C’est à ce moment-là que Santorin révèle un autre de ses pouvoirs stupéfiants : la numérisation des copies permet à l’administration de contourner la rétention de notes par les profs. De là à penser que cet usage était prévu… Les copies des profs grévistes, pourtant corrigées, mais pas notées, commencent en effet à disparaître du logiciel. Dans la nuit du 1er juin, des enseignant.es d’autres académies sont appelé.es par des inspecteurs pour recorriger ces lots de copies supplémentaires, contre la promesse de 60 euros par tranche de 15 copies. Autrement dit : le travail de correction des profs grévistes, pourtant effectué (seule la note n’a pas été délivrée), est retiré des mains de ces profs (lesquel.les ont donc corrigé pour rien – et ne seront donc pas rémunéré.es pour ce travail, ce qui représente une perte de 700 euros) et réexpédié, par la grâce de l’informatique, à d’autres enseignant.es jaunes invité.es à corriger en un temps record des copies pourtant déjà corrigées une fois. Pour une chose au moins, le ministère n’hésite pas à mettre les moyens : c’est quand il s’agit de briser les grèves.

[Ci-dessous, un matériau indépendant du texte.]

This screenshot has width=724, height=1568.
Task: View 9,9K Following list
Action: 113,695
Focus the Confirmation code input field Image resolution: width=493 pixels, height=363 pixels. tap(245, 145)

On n’a aucune raison de tenir particulièrement au mythe républicain du bac : le sérieux de l’examen, de la notation, tout cela nous passe au-dessus. Mais on ne se réjouira pas pour autant de voir que l’examen se révèle une farce. Contrairement à leurs autorités hiérarchiques, les profs n’ont rien à gagner à se montrer cyniques : car ce qui est en jeu ici, c’est la négation du sens de leur travail. Pour des raisons d’affichage politique, Blanquer, le très ambitieux ministre de l’éducation, tient à maintenir l’apparence d’un examen final cette année : « tout est sous contrôle ». L’examen a donc lieu, alors même qu’il ne compte pas. Les profs doivent corriger, mais c’est pour de faux. Qui peut donc ainsi vouloir travailler pour rien ?

L’administration a montré son autoritarisme : les profs se retrouvent pénalisé.es pour avoir voulu faire correctement leur métier. La transformation des profs en exécutant.es est en marche.